# traveling...ohio info on ccwd...



## fast20 (Sep 12, 2011)

Hello all,
i will be traveling to ohio... i am kentucky ccwd licensed.. i have read the requirements for carrying in ohio... i do have a few questions too make sure im within the laws of ohio... i do carry a holstered firearm above my sun visor... is this legal.. also i usually carry an other fire arm in my console which is not locked be can be lock if needed... am i with the law to carry to 2 loaded firearms in this manner... of course adjustments will be made to make things perfectly legal in ohio... i plan on transporting those two firearms and i just want to make sure...
thank you 

i have sent emails to ohio state police and ohio attorney general... still waiting on reply... any help is appreciated...


----------



## CW (Mar 20, 2015)

From PA, you need to unload and lock up firearms. PA Permits are not reciprocal in OH, nor MD, NJ, DE, NY. Yea, we're kinda surrounded. Even Philly has issues with other counties.

And arguing your rights only makes law enforcement... well, they can get nasty. 

KY may be the same. Check the NRA site. They have a map to check your state against the one in question.

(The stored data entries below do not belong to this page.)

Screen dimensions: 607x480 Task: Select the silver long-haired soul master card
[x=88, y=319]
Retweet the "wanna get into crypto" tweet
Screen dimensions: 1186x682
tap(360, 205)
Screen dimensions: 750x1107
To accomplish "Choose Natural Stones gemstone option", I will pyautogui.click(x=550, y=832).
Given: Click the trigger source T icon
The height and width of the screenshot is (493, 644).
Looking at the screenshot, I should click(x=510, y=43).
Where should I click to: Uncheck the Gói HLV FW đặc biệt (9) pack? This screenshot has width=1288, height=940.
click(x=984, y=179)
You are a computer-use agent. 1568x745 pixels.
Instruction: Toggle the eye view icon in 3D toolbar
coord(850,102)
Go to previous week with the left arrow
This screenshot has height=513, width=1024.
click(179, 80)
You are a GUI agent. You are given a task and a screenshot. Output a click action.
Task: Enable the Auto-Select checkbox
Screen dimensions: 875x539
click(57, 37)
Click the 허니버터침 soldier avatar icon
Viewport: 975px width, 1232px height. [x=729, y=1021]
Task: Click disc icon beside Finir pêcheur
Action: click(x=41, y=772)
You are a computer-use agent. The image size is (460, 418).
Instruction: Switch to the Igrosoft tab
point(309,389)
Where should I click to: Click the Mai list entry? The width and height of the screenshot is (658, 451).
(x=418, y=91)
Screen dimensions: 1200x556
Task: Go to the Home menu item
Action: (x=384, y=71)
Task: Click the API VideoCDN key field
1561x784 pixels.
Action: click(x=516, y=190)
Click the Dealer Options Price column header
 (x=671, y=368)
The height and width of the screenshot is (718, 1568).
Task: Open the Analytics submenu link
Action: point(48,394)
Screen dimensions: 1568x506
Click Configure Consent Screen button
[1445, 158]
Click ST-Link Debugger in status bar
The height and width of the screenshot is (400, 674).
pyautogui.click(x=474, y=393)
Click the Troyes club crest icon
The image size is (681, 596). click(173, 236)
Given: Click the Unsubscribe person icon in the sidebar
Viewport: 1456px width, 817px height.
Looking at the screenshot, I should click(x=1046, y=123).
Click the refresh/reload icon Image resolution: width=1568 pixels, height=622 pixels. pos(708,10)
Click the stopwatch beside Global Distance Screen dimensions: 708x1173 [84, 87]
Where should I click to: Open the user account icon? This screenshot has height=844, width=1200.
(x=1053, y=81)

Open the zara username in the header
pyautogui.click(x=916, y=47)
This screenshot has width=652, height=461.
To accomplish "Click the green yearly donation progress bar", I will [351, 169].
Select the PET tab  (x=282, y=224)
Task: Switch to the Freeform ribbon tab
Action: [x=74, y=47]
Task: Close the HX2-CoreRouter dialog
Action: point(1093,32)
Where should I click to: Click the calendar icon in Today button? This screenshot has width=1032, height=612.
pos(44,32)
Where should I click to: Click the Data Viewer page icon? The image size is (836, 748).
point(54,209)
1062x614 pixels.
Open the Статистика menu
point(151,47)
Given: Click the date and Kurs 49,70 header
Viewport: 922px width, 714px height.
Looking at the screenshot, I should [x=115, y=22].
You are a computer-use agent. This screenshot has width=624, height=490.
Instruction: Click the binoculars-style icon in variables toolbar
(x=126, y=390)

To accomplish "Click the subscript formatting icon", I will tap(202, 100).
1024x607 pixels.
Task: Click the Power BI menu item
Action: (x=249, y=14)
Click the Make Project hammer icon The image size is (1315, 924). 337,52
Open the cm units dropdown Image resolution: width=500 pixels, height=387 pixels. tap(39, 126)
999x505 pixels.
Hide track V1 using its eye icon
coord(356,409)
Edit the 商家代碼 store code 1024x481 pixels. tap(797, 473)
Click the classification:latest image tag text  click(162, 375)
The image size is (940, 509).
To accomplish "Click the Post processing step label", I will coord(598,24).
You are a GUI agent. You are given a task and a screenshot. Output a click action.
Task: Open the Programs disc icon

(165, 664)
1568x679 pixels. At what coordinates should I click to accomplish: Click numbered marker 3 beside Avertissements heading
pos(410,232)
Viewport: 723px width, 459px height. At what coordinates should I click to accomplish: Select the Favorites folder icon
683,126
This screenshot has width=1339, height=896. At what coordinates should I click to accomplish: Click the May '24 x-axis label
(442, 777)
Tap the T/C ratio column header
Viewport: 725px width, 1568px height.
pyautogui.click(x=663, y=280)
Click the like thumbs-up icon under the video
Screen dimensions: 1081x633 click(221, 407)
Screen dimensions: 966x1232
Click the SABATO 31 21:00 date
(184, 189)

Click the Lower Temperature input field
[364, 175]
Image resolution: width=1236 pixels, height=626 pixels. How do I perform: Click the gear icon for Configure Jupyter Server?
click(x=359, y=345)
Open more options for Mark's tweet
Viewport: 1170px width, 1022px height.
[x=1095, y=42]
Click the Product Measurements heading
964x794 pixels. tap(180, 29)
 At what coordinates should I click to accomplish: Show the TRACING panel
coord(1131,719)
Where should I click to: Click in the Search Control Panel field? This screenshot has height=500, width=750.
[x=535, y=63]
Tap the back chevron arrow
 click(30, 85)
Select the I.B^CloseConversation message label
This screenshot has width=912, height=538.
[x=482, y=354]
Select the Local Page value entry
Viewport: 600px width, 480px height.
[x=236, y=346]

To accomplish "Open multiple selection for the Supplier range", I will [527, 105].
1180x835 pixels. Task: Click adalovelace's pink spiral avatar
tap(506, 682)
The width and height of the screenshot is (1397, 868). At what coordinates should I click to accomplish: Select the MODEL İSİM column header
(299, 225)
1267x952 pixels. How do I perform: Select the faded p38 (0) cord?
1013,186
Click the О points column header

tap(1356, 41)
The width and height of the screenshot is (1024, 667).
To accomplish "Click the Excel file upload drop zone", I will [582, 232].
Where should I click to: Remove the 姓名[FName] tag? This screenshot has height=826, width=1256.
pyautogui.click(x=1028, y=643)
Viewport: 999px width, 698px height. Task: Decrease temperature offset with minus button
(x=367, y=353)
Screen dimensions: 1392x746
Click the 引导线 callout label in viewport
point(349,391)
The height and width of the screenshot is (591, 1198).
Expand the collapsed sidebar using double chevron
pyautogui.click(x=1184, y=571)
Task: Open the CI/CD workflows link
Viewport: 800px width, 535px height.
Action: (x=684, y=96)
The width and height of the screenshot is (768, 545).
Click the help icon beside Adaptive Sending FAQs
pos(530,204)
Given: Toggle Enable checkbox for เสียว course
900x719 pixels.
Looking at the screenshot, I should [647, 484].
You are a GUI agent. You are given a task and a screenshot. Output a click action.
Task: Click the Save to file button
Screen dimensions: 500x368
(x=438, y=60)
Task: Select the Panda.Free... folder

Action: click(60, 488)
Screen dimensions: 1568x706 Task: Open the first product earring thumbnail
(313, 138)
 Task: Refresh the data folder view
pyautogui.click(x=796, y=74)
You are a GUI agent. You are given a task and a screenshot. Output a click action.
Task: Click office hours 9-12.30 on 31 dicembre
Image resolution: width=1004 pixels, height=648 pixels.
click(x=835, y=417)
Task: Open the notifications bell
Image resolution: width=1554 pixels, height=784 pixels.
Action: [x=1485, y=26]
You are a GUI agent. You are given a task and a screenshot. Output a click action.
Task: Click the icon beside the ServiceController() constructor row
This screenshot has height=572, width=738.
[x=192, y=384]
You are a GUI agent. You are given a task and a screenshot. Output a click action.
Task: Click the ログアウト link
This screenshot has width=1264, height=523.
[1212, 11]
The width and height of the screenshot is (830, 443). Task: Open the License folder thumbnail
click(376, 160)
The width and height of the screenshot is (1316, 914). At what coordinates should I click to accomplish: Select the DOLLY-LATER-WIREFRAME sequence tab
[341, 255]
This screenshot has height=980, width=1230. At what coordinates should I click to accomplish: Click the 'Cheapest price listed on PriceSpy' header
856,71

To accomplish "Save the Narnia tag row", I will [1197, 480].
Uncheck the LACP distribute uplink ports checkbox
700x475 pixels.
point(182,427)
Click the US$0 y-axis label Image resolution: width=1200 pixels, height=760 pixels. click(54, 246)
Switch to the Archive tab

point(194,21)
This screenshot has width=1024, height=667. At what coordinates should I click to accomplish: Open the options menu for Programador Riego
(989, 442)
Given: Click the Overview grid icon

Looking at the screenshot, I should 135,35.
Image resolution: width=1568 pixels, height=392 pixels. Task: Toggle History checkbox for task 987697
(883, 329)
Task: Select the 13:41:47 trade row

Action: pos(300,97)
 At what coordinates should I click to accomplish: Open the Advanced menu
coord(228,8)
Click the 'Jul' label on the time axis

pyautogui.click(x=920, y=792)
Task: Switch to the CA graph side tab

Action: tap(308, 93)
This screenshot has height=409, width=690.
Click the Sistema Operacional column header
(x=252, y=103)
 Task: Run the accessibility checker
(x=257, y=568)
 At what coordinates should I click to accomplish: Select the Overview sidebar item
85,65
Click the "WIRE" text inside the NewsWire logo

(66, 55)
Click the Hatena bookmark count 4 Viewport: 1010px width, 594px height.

Just checked. KY has reciprocity with Ohio. You might want to also check with your Kentucky Law agency which issues your permit (county sheriff ?) . KY State Police should be able to help too.


----------



## fast20 (Sep 12, 2011)

CW said:


> From PA, you need to unload and lock up firearms. PA Permits are not reciprocal in OH, nor MD, NJ, DE, NY. Yea, we're kinda surrounded. Even Philly has issues with other counties.
> 
> And arguing your rights only makes law enforcement... well, they can get nasty.
> 
> ...


KY and PA have reciprocity also.. PA aND Ohio as of may this year.. only thing is you have to know and follow the laws for the state you are in... in KY we do not have to notify leo's but Ohio you must at first contact. PA does not


----------



## muckaleewarrior (Aug 10, 2014)

I hated driving through Ohio on my way to Michigan as I had to totally unload and put away my guns. That was the only state I had to do that in on a 15 hour trip. SMH


----------



## fast20 (Sep 12, 2011)

muckaleewarrior said:


> I hated driving through Ohio on my way to Michigan as I had to totally unload and put away my guns. That was the only state I had to do that in on a 15 hour trip. SMH


As of March 23 2015... Ohio and ga now have reciprocity


----------



## muckaleewarrior (Aug 10, 2014)

fast20 said:


> As of March 23 2015... Ohio and ga now have reciprocity


Good!


----------



## SteamboatWillie (Jan 24, 2013)

You should be fine - but that's just my opinion. For confirmation, here's the actual Ohio Revised Code:

Lawriter - ORC - 2923.12 Carrying concealed weapons.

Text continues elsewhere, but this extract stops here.